AUFGABE: Fasse den Auszug über Cargonexx in zwei Sätzen zusammen.

AUSGEWÄHLTER AUSZUG:
┌──

Bei Cargonexx übernimmt das Disponieren eine künstliche Intelligenz. Trainiert wird sie mit Daten der Spediteure, die auf der Vermittlungsplattform ihre Dienste anbieten. Daraus sagen Algorithmen vorher, wann welche Fracht wo zu welchem Preis unterwegs sein wird. In Bruchteilen von Sekunden können sie einen Platz in einem Lkw zu einem festen Preis garantieren, ohne ihn in diesem Moment tatsächlich gebucht zu haben. "Wir schauen in die Zukunft und arbeiten mit Wahrscheinlichkeiten, die sich aus Erfahrungswerten der Vergangenheit speisen", sagt Lafrenz. Fuhr etwa ein Laster in den vergangenen Monaten von München regelmäßig teilbeladen nach Heidelberg, so ist die Wahrscheinlichkeit hoch, dass er das auch in Zukunft tun wird. Lafrenz kann den Laster beim nächsten Mal vollpacken.

└──

(Daten zu Elementen und Textpositionen)
┌──

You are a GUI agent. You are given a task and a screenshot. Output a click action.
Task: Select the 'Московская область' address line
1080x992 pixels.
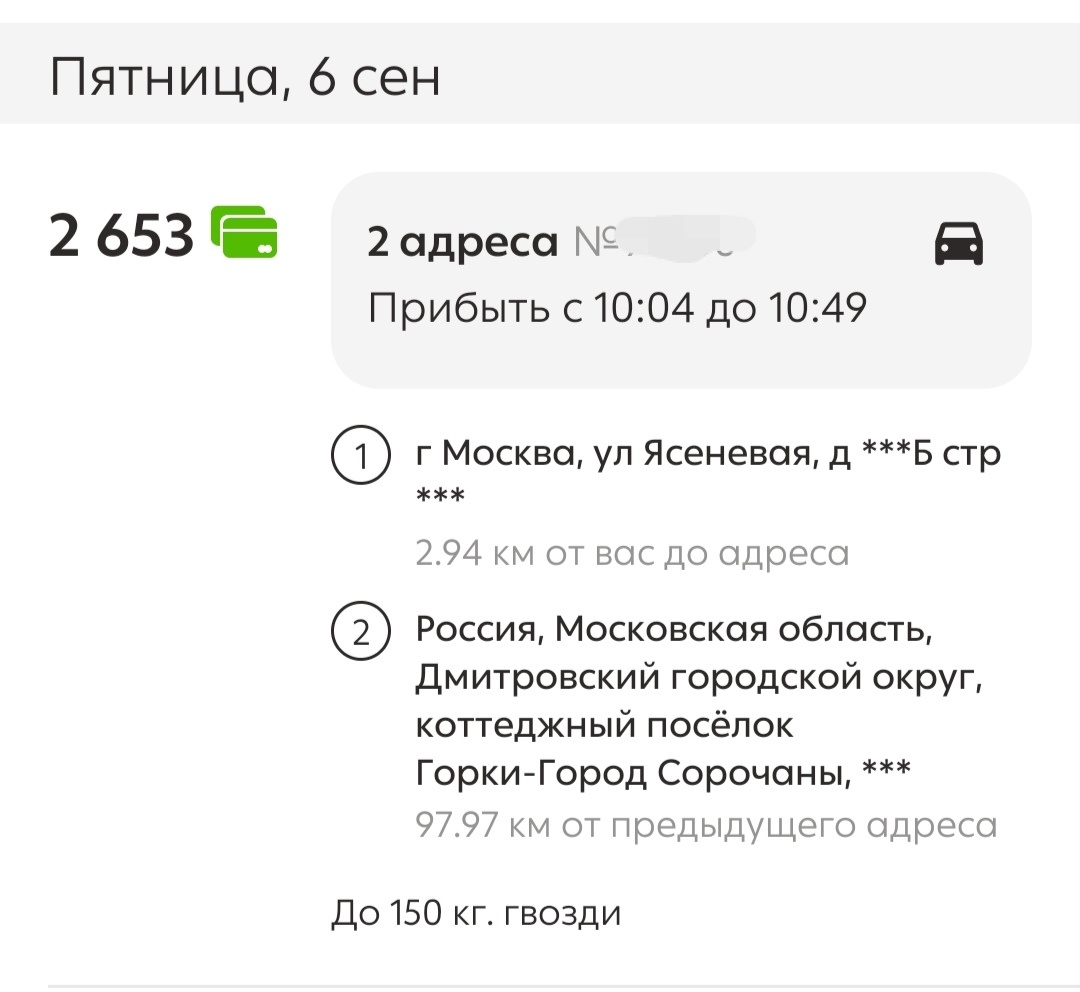coord(674,629)
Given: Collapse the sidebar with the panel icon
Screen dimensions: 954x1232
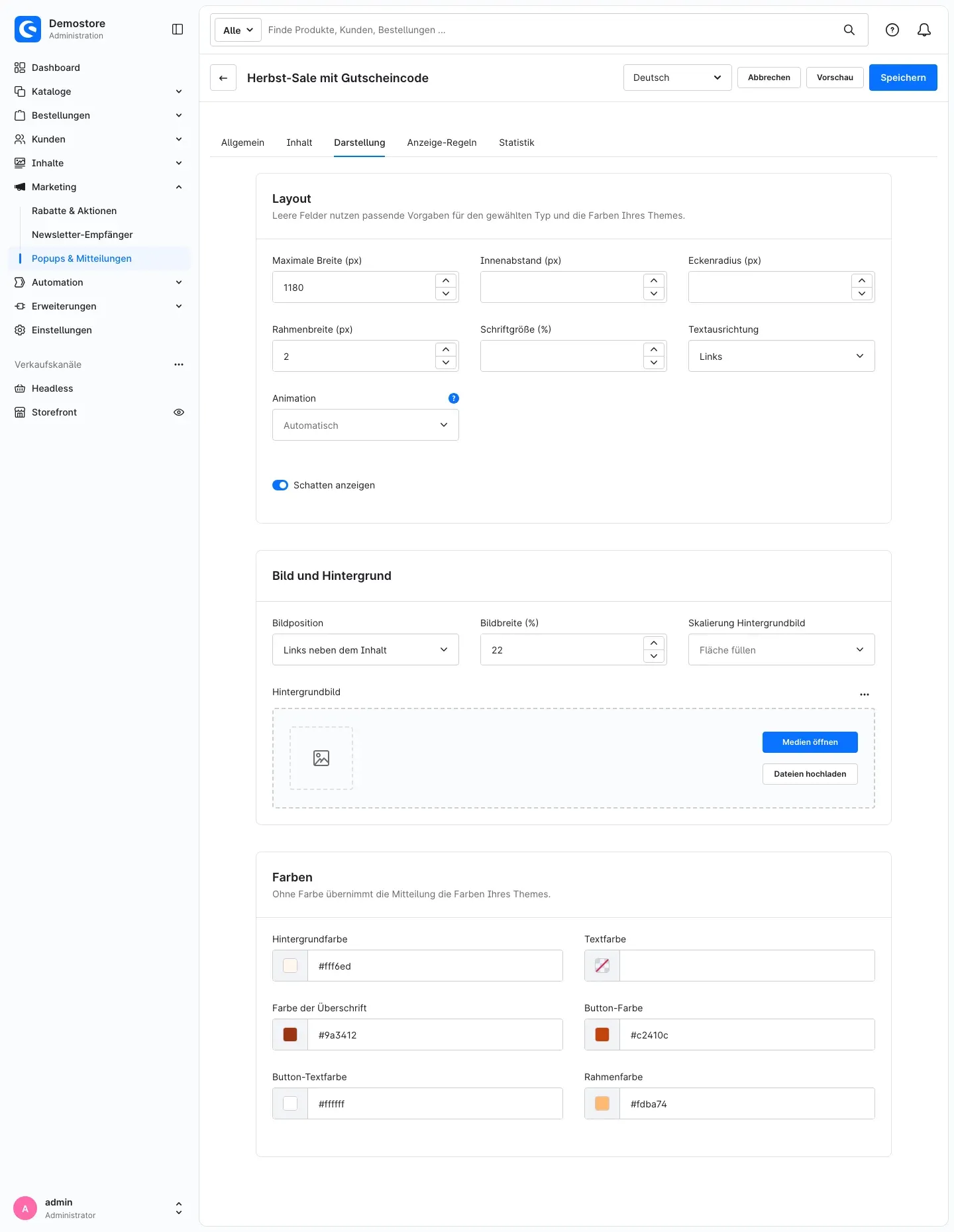Looking at the screenshot, I should [x=178, y=29].
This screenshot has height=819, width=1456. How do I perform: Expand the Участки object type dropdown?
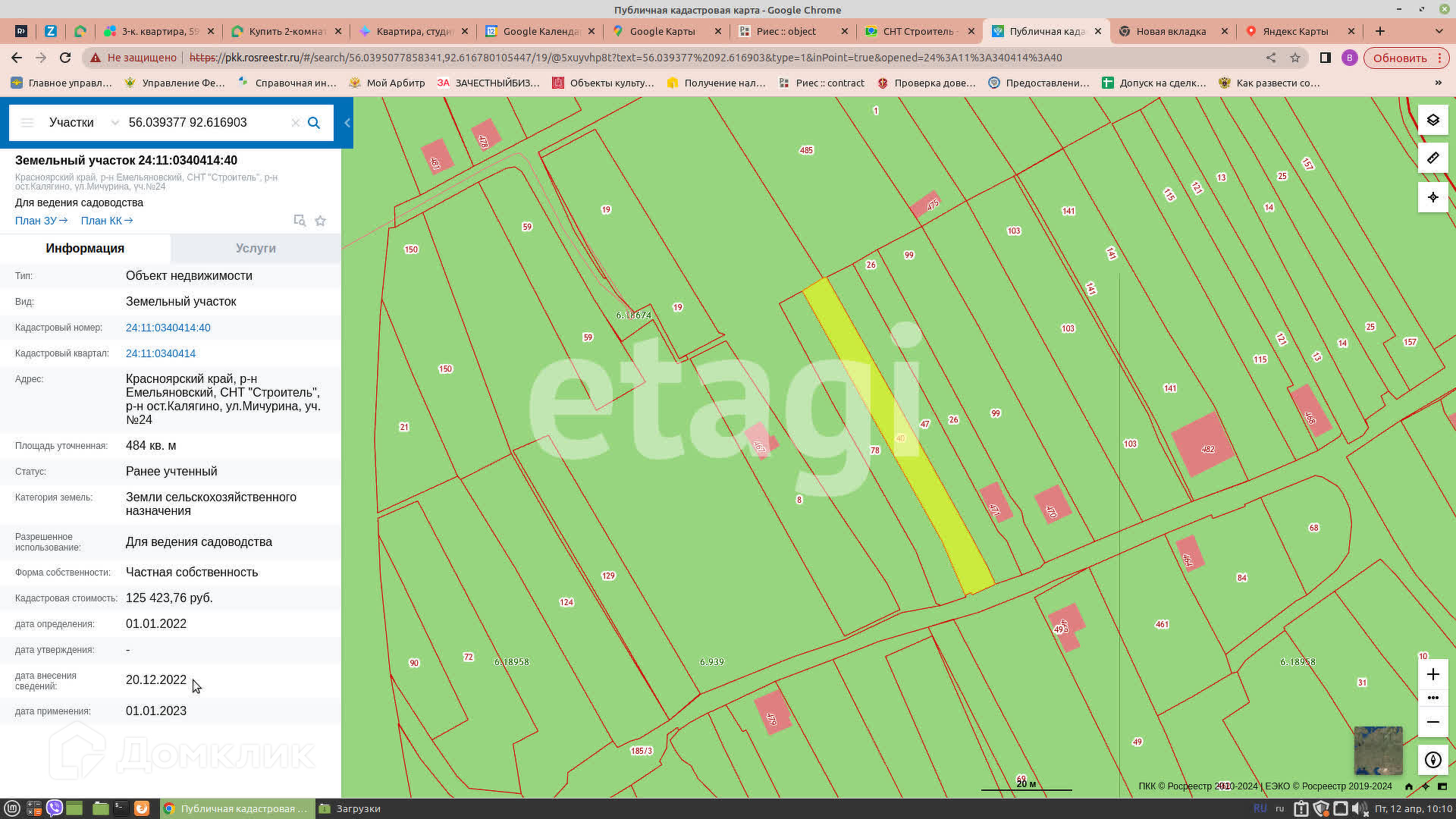point(115,123)
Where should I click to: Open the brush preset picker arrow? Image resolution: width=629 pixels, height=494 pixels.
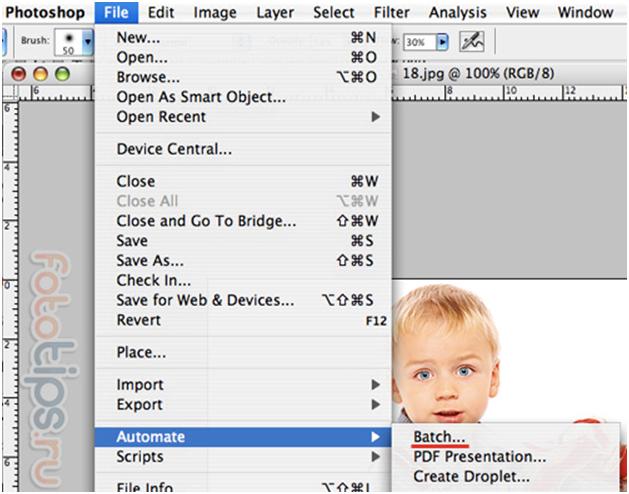pyautogui.click(x=89, y=43)
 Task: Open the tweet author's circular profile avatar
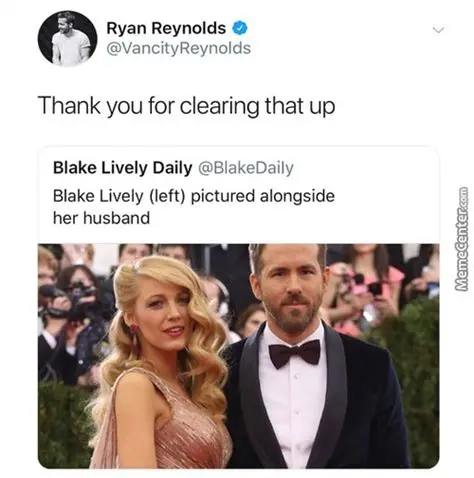(x=68, y=39)
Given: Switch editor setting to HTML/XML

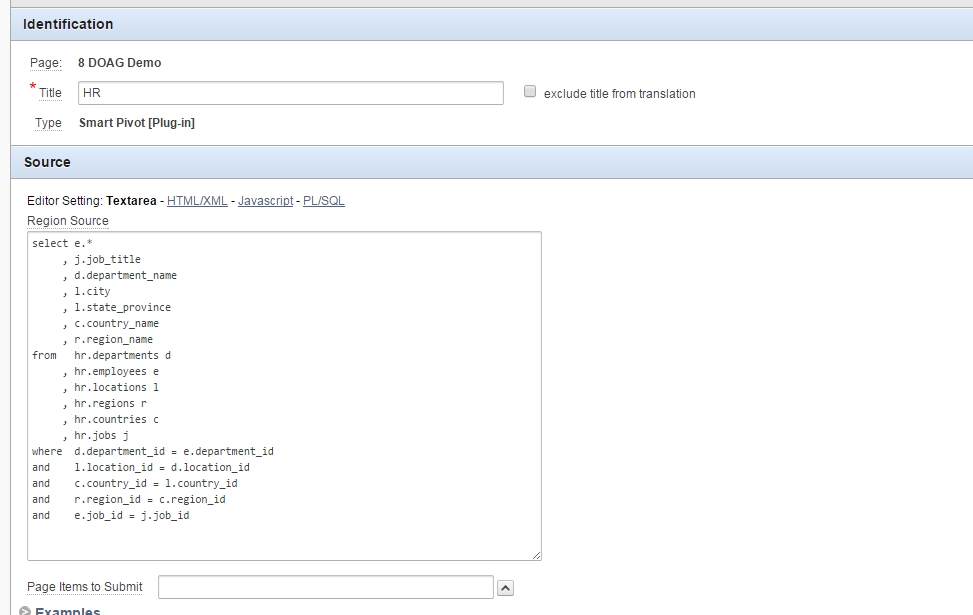Looking at the screenshot, I should tap(196, 201).
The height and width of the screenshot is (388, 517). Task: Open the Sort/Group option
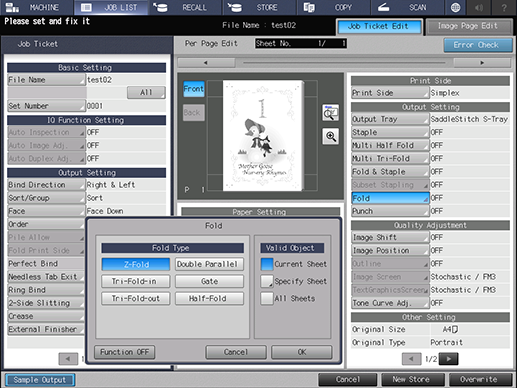pyautogui.click(x=46, y=198)
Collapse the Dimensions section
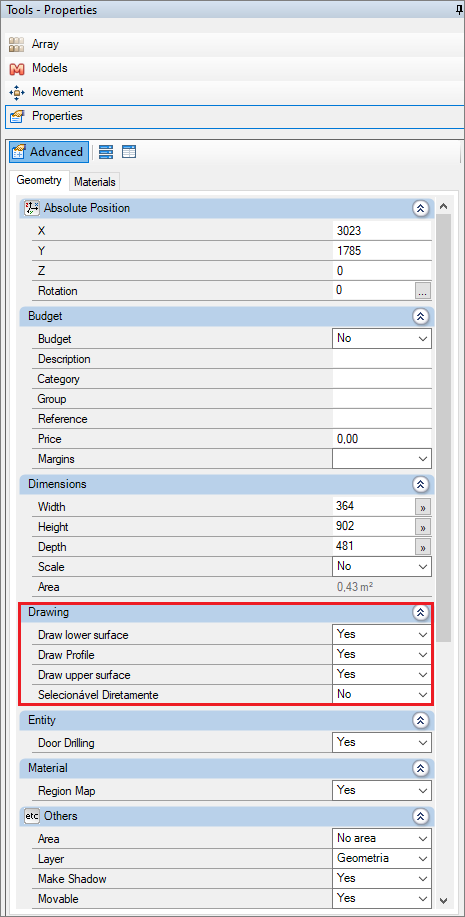This screenshot has width=465, height=917. 420,484
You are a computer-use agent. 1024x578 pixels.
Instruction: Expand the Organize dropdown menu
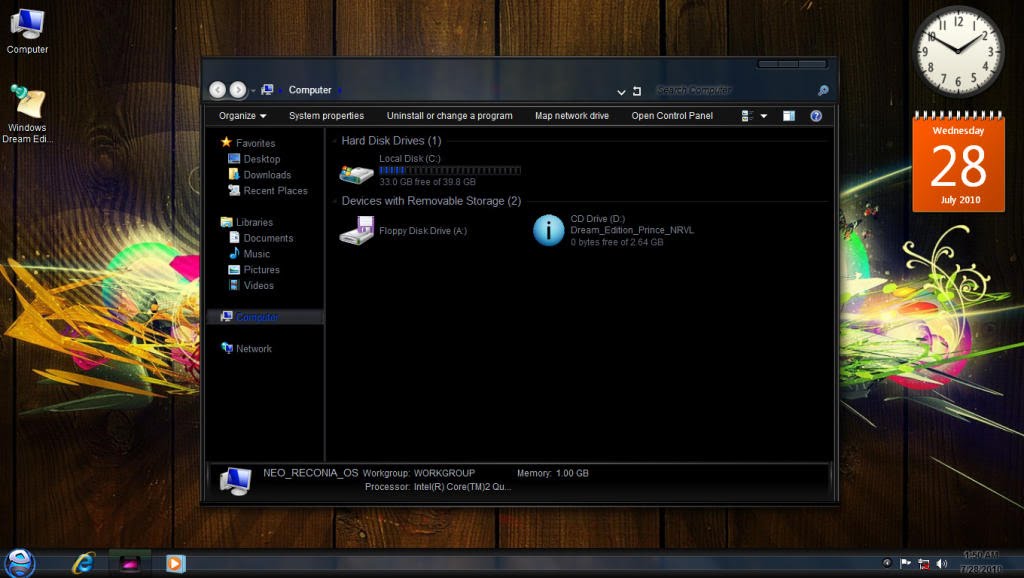coord(240,115)
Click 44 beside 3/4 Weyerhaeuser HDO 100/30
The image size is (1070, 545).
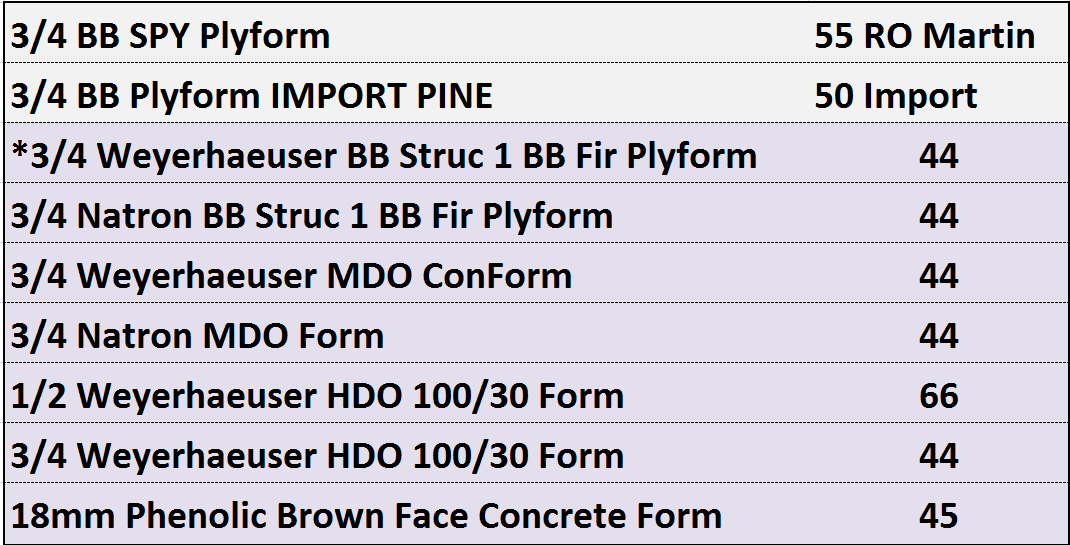(x=938, y=456)
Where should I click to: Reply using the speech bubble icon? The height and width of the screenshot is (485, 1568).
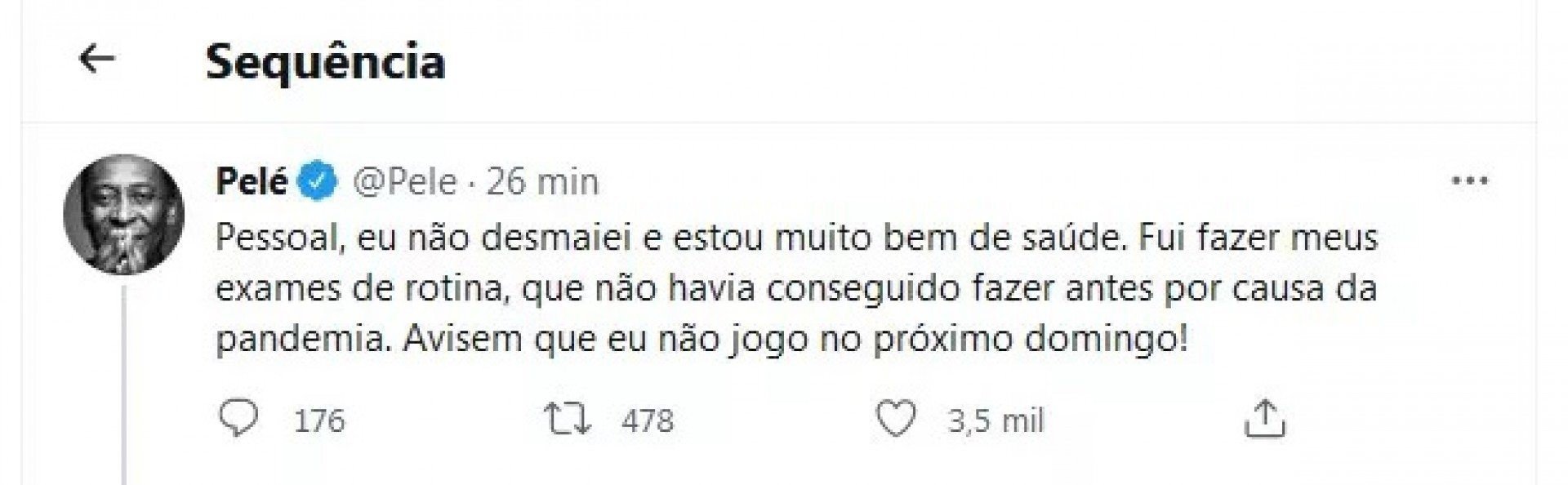[x=239, y=420]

└──

LÖSUNG: Bei Cargonexx disponiert eine künstliche Intelligenz, die mit Daten der Spediteure auf der Vermittlungsplattform trainiert wird und vorhersagt, wann welche Fracht wo zu welchem Preis unterwegs sein wird. Die Algorithmen können in Bruchteilen von Sekunden einen Platz in einem Lkw zu einem festen Preis garantieren, ohne ihn schon gebucht zu haben; fuhr etwa ein Laster regelmäßig teilbeladen von München nach Heidelberg, kann er beim nächsten Mal vollgepackt werden.